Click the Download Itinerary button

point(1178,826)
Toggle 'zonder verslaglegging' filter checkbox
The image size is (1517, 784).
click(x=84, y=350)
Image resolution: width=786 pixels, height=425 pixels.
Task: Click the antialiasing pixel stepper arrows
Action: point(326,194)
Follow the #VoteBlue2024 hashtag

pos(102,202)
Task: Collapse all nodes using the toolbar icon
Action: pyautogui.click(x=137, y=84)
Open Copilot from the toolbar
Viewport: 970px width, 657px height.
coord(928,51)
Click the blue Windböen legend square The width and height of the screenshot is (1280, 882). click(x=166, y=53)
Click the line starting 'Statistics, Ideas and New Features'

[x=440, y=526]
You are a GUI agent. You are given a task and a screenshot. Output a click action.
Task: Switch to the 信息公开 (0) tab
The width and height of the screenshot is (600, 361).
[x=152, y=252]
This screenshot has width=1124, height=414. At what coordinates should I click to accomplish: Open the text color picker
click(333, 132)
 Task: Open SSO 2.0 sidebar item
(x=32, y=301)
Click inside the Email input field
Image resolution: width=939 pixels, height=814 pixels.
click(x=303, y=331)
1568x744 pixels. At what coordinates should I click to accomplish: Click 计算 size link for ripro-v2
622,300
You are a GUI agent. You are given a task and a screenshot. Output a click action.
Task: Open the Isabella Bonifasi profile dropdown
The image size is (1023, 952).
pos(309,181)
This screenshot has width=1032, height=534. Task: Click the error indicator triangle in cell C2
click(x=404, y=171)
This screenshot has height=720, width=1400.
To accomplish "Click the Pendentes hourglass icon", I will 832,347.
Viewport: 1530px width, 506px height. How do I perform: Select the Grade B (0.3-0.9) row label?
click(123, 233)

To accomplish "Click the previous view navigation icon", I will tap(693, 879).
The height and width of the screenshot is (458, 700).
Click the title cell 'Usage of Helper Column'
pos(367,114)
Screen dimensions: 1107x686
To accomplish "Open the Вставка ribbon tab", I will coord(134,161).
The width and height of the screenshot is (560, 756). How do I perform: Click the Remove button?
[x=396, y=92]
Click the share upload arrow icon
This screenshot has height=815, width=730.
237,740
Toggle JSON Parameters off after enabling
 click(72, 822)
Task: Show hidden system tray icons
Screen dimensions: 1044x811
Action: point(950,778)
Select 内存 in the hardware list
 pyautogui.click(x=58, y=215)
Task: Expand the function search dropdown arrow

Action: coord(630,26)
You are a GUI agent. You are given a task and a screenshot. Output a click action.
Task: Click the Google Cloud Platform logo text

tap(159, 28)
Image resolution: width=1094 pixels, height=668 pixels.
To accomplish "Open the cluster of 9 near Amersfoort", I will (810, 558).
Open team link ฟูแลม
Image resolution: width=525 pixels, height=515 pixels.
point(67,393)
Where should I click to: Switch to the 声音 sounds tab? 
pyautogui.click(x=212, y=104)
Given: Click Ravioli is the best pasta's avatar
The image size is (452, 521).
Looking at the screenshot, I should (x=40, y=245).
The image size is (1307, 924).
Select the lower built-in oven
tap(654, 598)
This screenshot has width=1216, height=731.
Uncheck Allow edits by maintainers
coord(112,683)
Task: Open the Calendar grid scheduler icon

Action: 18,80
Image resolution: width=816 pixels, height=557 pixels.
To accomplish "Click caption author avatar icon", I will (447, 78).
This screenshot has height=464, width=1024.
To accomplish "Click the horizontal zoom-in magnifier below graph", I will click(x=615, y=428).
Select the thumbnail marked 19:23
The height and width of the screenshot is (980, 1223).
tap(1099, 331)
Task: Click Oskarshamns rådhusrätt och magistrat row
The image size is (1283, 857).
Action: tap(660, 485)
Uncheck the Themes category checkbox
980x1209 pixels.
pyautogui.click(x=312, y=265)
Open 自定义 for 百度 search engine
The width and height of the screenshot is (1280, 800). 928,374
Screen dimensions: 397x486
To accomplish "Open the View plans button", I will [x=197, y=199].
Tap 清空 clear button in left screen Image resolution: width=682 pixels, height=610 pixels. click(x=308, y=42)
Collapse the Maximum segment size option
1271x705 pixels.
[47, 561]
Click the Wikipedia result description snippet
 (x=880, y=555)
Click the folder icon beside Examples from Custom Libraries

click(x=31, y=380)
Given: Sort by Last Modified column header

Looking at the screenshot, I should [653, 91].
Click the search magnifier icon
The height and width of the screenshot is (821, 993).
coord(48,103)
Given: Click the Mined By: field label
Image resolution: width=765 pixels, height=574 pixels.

Activity: Using the data above, copy each line that contains "avatar".

Response box:
Given: Click Ravioli is the best pasta's avatar
To accomplish "Click caption author avatar icon", I will (447, 78).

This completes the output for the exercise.